> **WHAT TO WORK ON**: Copy out every one of the records below, word for word.

> **DATA FOR THIS EXERCISE**:
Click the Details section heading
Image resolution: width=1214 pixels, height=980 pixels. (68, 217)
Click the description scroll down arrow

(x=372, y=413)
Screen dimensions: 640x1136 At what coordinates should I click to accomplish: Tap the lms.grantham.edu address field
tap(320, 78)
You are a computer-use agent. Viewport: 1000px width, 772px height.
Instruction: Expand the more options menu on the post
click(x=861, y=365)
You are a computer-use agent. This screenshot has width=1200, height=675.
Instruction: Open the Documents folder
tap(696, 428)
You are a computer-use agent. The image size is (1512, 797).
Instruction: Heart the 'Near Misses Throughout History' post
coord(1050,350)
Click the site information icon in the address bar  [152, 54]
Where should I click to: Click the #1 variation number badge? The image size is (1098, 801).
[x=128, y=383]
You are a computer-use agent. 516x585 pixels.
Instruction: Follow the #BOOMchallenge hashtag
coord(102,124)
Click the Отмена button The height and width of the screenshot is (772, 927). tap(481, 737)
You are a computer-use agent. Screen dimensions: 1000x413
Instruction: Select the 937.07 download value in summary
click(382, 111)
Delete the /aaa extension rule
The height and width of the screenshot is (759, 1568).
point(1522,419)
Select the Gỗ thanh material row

> **SOLUTION FOR THIS TASK**:
Click the Details section heading
Image resolution: width=1214 pixels, height=980 pixels. (68, 217)
Click the description scroll down arrow

(x=372, y=413)
Screen dimensions: 640x1136 At what coordinates should I click to accomplish: Tap the lms.grantham.edu address field
tap(320, 78)
You are a computer-use agent. Viewport: 1000px width, 772px height.
Instruction: Expand the more options menu on the post
click(x=861, y=365)
You are a computer-use agent. This screenshot has width=1200, height=675.
Instruction: Open the Documents folder
tap(696, 428)
You are a computer-use agent. The image size is (1512, 797).
Instruction: Heart the 'Near Misses Throughout History' post
coord(1050,350)
Click the site information icon in the address bar  [152, 54]
Where should I click to: Click the #1 variation number badge? The image size is (1098, 801).
[x=128, y=383]
You are a computer-use agent. 516x585 pixels.
Instruction: Follow the #BOOMchallenge hashtag
coord(102,124)
Click the Отмена button The height and width of the screenshot is (772, 927). tap(481, 737)
You are a computer-use agent. Screen dimensions: 1000x413
Instruction: Select the 937.07 download value in summary
click(382, 111)
Delete the /aaa extension rule
The height and width of the screenshot is (759, 1568).
point(1522,419)
Select the Gỗ thanh material row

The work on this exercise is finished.